Been Dying So Long…
BEEN DYING SO LONG, IT LOOKS LIKE LIVING TO ME!
Okay, I understand that a lot of people are beginning to wonder if I have, or ever did have, cancer. After all, isn’t four years a long time for one guy to be terminal with leukemia? (I have to admit that there was that ersatz cancer back in the 70’s when a doctor diagnosed an x-ray shadow as “a remotely possible bone cancer.” I never went back for a biopsy, but I set about dying for a year or two of what, eventually, turned out to be a “dense bone mass due to an old injury.” That was several years before I got clean and sober. In truth, I suffered from a damned-near terminal case of dramatic indulgence and self-pity. And no, I don’t want to talk about karma right now.)
That was then, and this is now. In a fairly recent now–November 28, 2006, to be exact–oncologist Dr. Hool gave me the results of my latest bone marrow biopsy: After almost three years of fluctuating symptoms, I was officially out of remission. I was immediately signed up for Hospice Care. Depression set in, and that was at the high end of my emotional range.
For a few months prior to that November visit, my bone pain had increased to an almost crippling degree. Lethargy led me to sleep 16 to 18 hours out of every 24. The post-diagnostic depression did not help. On the upside, my insurance didn’t run out until March of ‘07, and my home health care was covered. Still, something was missing.

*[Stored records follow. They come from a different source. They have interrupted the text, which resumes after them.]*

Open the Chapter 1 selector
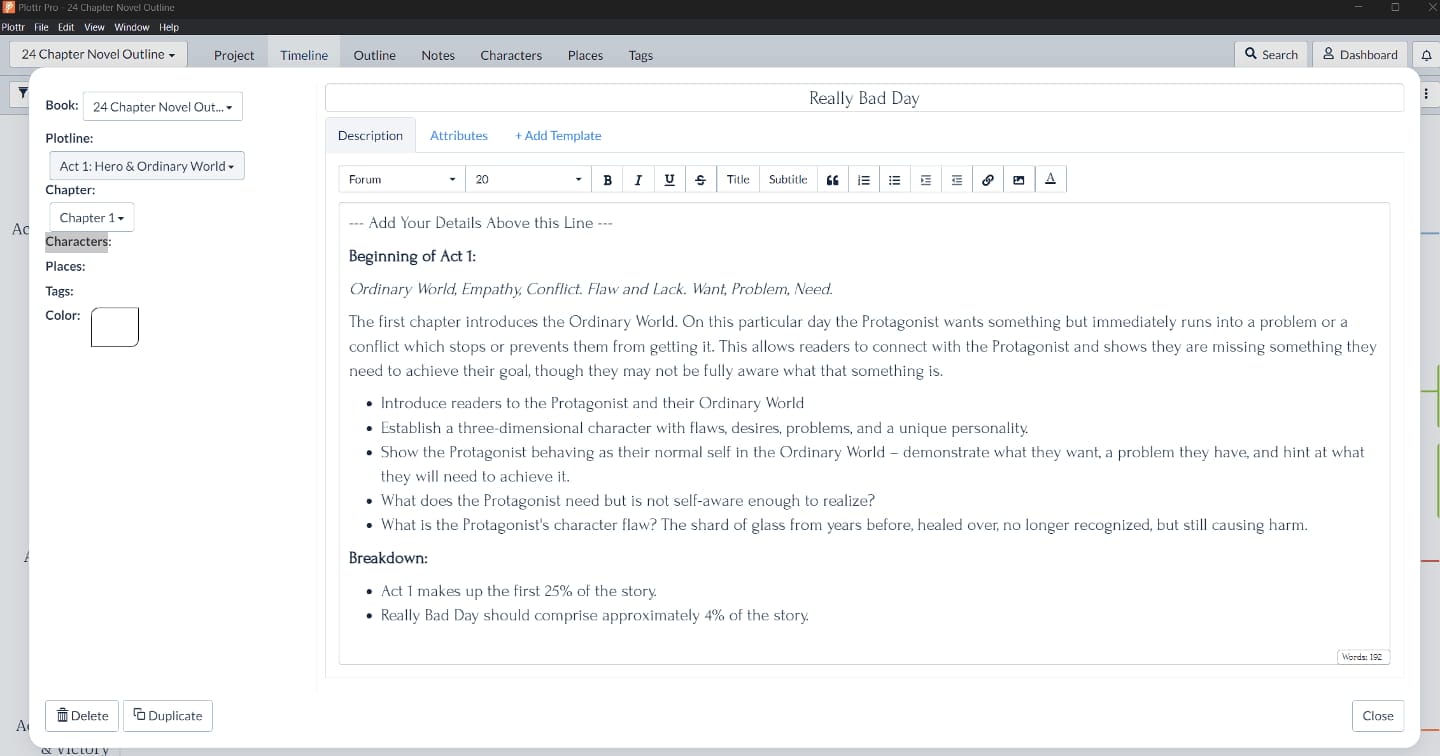This screenshot has height=756, width=1440. (x=91, y=217)
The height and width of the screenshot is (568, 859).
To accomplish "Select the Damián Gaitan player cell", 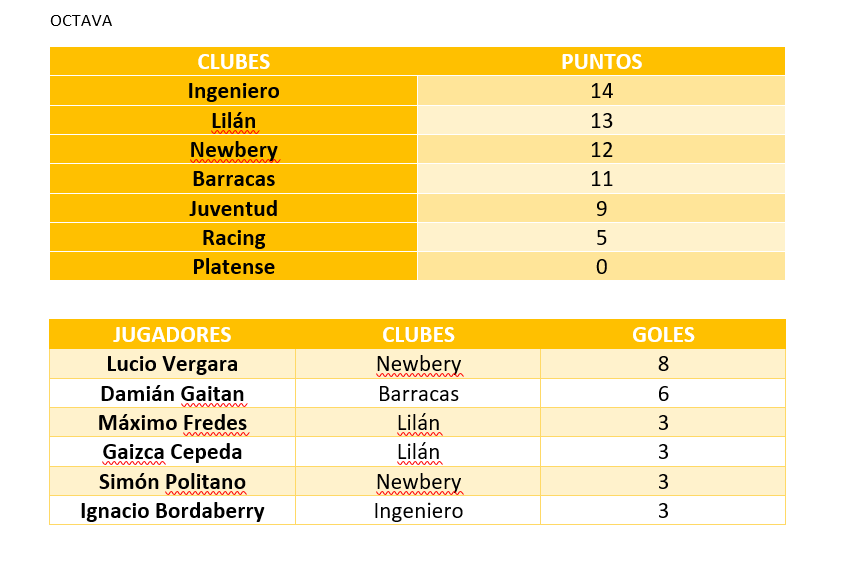I will pos(172,394).
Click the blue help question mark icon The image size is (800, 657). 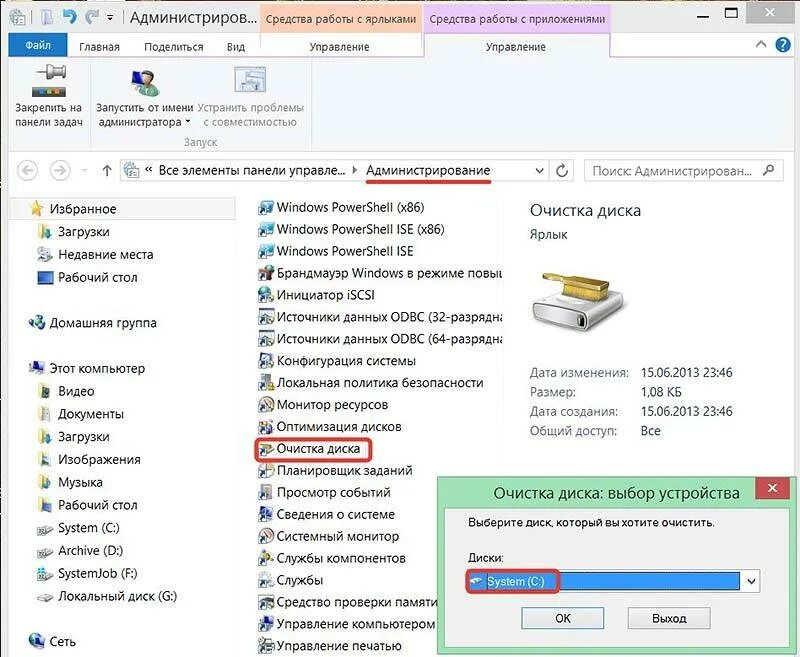point(781,44)
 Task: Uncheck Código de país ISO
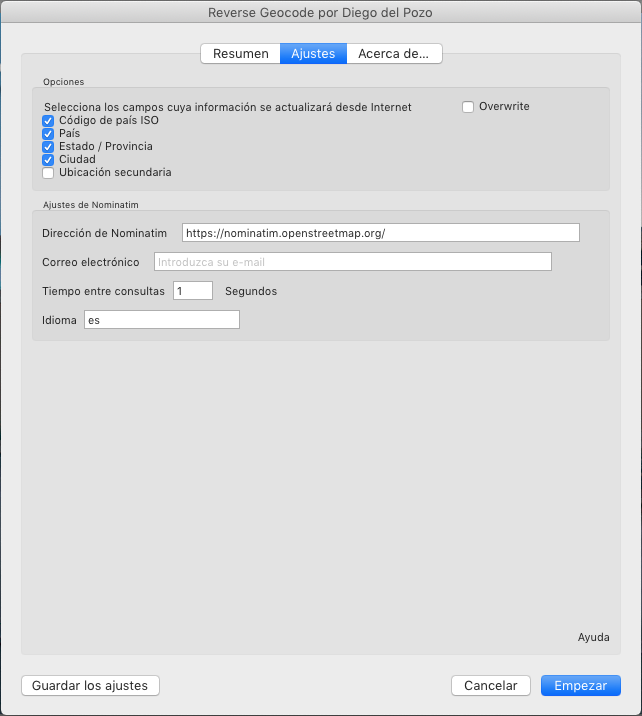coord(48,121)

Ah, yes . . . resignation!
I just couldn’t embrace the supposed reality of my impending death. Since my 8-month hospitalization for AML in 2003, I have collected several doctors’ signatures on forms that claim I had anywhere from 48 hours to a few weeks or months to live. Some of those verdicts made me angry or mildly depressed, but I always found strength in “The Three P’s”: Perspective, Persistence and Prayer. Okay, so I was in denial; I was unrealistic, I was an idiot. I heard all of those too, but they didn’t stop me. Instead, I discovered emotional gifts and possibilities that made me more determined than ever not to give up. I trudged back up the soggy, brick road to the alternative doctor I reverently call my “Seattle Quack.”
The Quack took me on in June of ‘05, when one of the most prestigious cancer care centers in the country told me that I didn’t qualify for a marrow transplant and could only be offered palliative care (which, in case you haven’t heard the term yet, means “pain pills until you die.”) Under the Quack’s care my pain lessened, at least most of the time, and hey, I stayed alive.
Last November the Quack retested me, shifted my supplements and tinctures, and put me back on the Rife machine I had so idiotically sold when I left Seattle in May of ‘06. (Hey, I was better! What did I need with that machine any more? Besides, according to decades of antagonistic testing, the technology didn’t work anyway. I had signed a release attesting to my knowledge of that “fact” when treatment first began. I think it was something required by the government, whose faithful public servants look askew at cancer improvements outside of the drug companies’ purview: oops, where’d that soapbox come from?)
Within a few weeks of my new regimen, I had cut my pain meds in half and I was only sleeping 12 of every 24 hours.
As chance would have it, I then took a meeting on the Queen Mary in Long Beach, CA, with a group of people—most of whom I had never met before—which super-fueled the healing process.
The Agency Speakers, a talent management agency that had impressed me with rare qualities of ethical, moral and compassionate consideration for both their talent and their clients, had invited me to join their roster. The other speakers were kind enough to fly from around the country to meet near where I am now living.
Halfway through the second day in mid-December 2006, I realized I wasn’t so tired and had forgotten to take any pain medication. Our group was on the verge of creating an organization I had only dreamed of since my public speaking career had discovered me nearly 25 years ago. (For more information, click on •Agency Speakers Associates, when you return to the Blog site.)
My revitalized health regimen, plus a new focus on reinventing myself as part of a team designed to make a difference in the world, seems to have recharged my Spirit engine.
Oh, I’m still out of remission, but my January 8, 2007 visit with Dr. Hool revealed that the progression of my illness has virtually stalled, and I am, in my esteemed doctor’s words, “Looking healthier than I’ve seen you in months.”
Sure, it could all go south tomorrow, but who knows? Perhaps south is in the direction of healing. The Cancer Bear and I are still dancing, but at least I’m leading. Again.